Senescent cells are a mechanism of aging, but also a mechanism of regeneration. When entering a senescent state, a cell shuts down replication and begins to secrete a mix of inflammatory and other signals, rousing the immune system and altering the behavior of surrounding cells. In addition to the other ways in which cells become senescent, in response to the Hayflick limit on cellular replication, or to potentially cancerous DNA damage, senescent cells also arise in response to injury. Their secretions help to guide the complicated dance of immune cells, stem cells, and somatic cells that takes place during the consequent regeneration. Afterwards, the senescent cells self-destruct via apoptosis, or are destroyed by the immune system.
Unfortunately, it is never the case that all senescent cells are destroyed. Those resulting from injury are a tiny fraction of the somatic cells that become senescent on reaching the Hayflick limit, but we can still hypothesize that cellular senescence is important in, say, the way in which joint injuries can become lasting disabilities, or bring on early arthritis. As lingering senescent cells accumulate in tissues, secreted signals that are beneficial in the short term become instead the cause of chronic inflammation and disruption of normal tissue function. Senescent cells are thus a cause of aging, and we will all benefit from therapies capable of removing those that linger in our bodies.

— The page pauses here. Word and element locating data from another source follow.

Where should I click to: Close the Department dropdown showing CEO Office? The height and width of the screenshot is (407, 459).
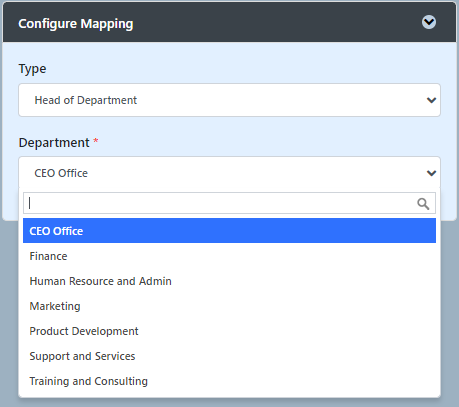click(229, 173)
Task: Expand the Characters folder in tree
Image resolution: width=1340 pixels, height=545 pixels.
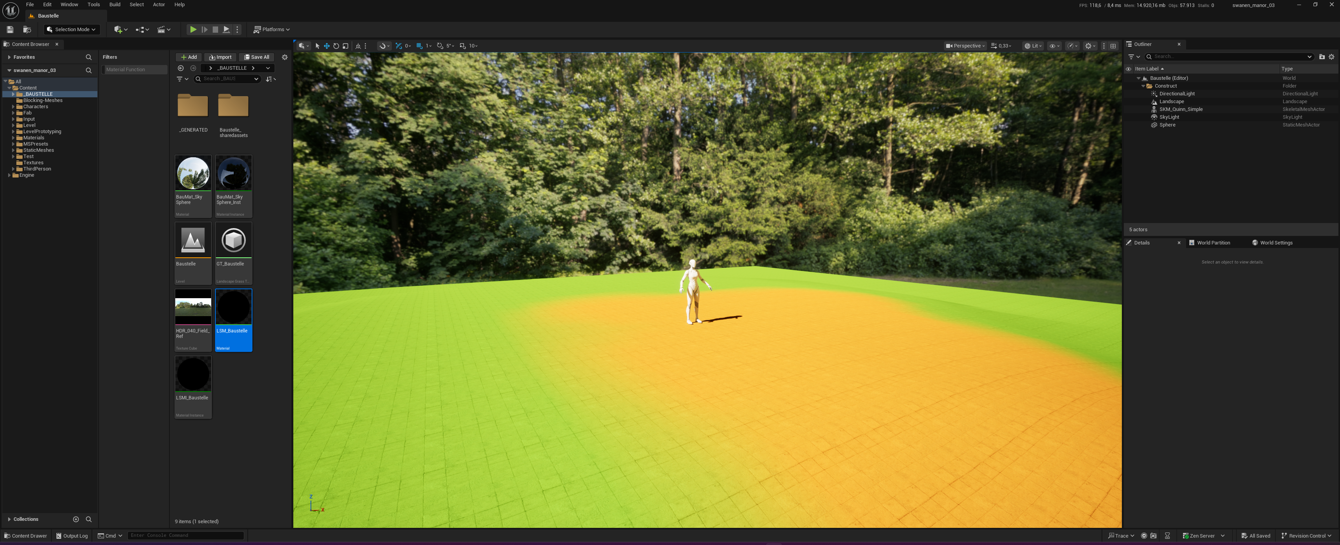Action: point(13,107)

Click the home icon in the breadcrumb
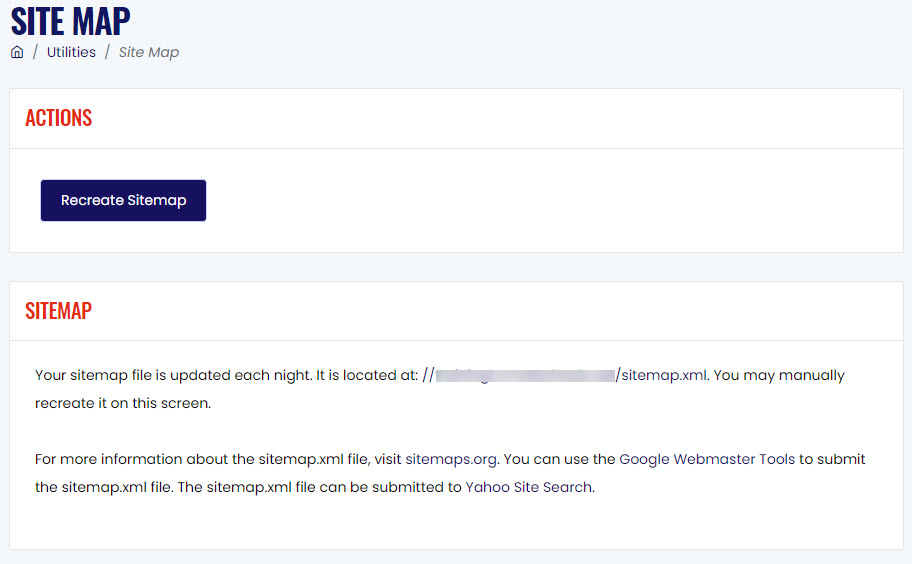click(17, 52)
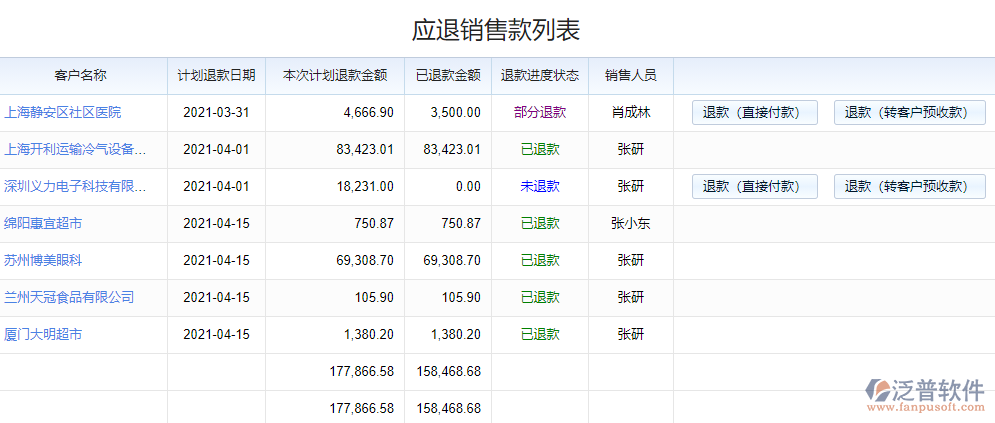Open customer 厦门大明超市 link
Viewport: 995px width, 423px height.
point(43,335)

Today’s open access paper is an example of the widespread and ongoing deeper investigations of the biochemistry of senescent cells. The present growth of a biotechnology development community focused on producing therapies to destroy senescent cells helps to ensure that ever more funding is provided for fundamental research. In the present environment any novel examination of cellular senescence might turn up mechanisms that can give rise to startup biotechnology companies, which tends to encourage more such research. In this case the focus is on one of the many protein interactions underlying the behavior of senescent cells in muscle regeneration and aging.

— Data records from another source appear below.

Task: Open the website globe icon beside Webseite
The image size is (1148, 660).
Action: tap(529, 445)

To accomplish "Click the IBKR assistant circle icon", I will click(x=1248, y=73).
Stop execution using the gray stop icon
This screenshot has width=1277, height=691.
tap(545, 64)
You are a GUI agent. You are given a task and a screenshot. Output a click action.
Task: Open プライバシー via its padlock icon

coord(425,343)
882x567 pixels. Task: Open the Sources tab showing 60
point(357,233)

Skeletal muscle acts as a key regulator of systemic aging in humans. The negative effects of senescence on skeletal muscle were recognized since loss of muscle mass during aging results in frailty and decrease in life qualify. Reduction of quiescent muscle stem cells through senescence leads to the decline in muscle regeneration in aged mice. It is noteworthy that the senescence-associated secretory phenotype (SASP) plays a key role in regulating the beneficial action of senescence during tissue regeneration.
Notably, transient, but not aberrant or prolonged, exposure to the SASP enhances stemness and induces cell plasticity, both of which are beneficial for regeneration. However, a p53-dependent persistent senescence impairs muscle repair, indicating that the accurate temporal regulation of p53-induced senescence is pivotal for ensuring accomplishment of muscle regeneration. Interestingly, a recent report showed that activated Notch-p53 is important for the expansion of muscle stem cell in aged animal. Moreover, p53 also regulates the balance between myoblast differentiation and quiescence. These findings indicate that the roles of p53 in modulating muscle homeostasis are complicated.

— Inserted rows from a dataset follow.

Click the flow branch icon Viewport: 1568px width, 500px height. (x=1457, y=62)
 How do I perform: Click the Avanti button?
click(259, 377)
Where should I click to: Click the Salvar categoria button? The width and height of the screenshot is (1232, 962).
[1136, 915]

Here, we found that Hsp90β, but not Hsp90α isoform, was significantly upregulated during muscle regeneration. RNA-seq analysis disclosed a transcriptional elevation of p21 in Hsp90β-depleted myoblasts, which is due to the upregulation of p53. Moreover, knockdown of Hsp90β in myoblasts resulted in p53-dependent cellular senescence. In contrast to the notion that Hsp90 interacts with and protects mutant p53 in cancer, Hsp90β preferentially bound to wild-type p53 and modulated its degradation via a proteasome-dependent manner. Moreover, Hsp90β interacted with MDM2, the chief E3 ligase of p53, to regulate the stability of p53. In line with these in vitro studies, the expression level of p53-p21 axis was negatively correlated with Hsp90β in aged mice muscle. Consistently, administration of 17-AAG, a Hsp90 inhibitor under clinical trial, impaired muscle regeneration by enhancing injury-induced senescence in vivo. Taken together, our finding revealed a previously unappreciated role of Hsp90β in regulating p53 stability to suppress senescence both in vitro and in vivo.